▸ **Problem to solve**
Starting with the first line and ending with the line that holds "This screenshot has height=644, width=1160.", repeat the material exactly.
§
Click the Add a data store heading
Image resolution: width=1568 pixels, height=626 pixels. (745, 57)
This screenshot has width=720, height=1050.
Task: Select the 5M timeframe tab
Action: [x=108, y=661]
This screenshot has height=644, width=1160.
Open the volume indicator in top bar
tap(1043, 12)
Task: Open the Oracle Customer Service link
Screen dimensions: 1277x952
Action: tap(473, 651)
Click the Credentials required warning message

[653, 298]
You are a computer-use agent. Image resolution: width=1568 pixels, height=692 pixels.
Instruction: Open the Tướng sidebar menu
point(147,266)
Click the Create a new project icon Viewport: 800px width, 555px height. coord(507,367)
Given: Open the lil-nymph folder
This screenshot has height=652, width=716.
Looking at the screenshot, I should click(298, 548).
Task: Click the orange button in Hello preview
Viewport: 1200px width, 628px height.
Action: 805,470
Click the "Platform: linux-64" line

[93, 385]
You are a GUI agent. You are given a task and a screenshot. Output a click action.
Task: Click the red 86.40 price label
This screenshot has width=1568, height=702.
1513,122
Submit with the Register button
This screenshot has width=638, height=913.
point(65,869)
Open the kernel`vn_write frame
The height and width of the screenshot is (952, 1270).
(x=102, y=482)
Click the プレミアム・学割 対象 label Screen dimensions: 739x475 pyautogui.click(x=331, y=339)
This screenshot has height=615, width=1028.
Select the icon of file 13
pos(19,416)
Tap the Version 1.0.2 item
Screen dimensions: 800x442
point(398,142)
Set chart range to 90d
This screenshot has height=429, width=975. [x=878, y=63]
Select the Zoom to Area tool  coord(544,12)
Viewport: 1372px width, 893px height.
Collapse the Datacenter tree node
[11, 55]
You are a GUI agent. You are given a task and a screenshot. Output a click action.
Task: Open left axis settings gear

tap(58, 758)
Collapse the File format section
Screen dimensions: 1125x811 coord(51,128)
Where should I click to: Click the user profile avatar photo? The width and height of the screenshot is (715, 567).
§
▸ **Solution**
Click the Add a data store heading
Image resolution: width=1568 pixels, height=626 pixels. (745, 57)
This screenshot has width=720, height=1050.
Task: Select the 5M timeframe tab
Action: [x=108, y=661]
This screenshot has height=644, width=1160.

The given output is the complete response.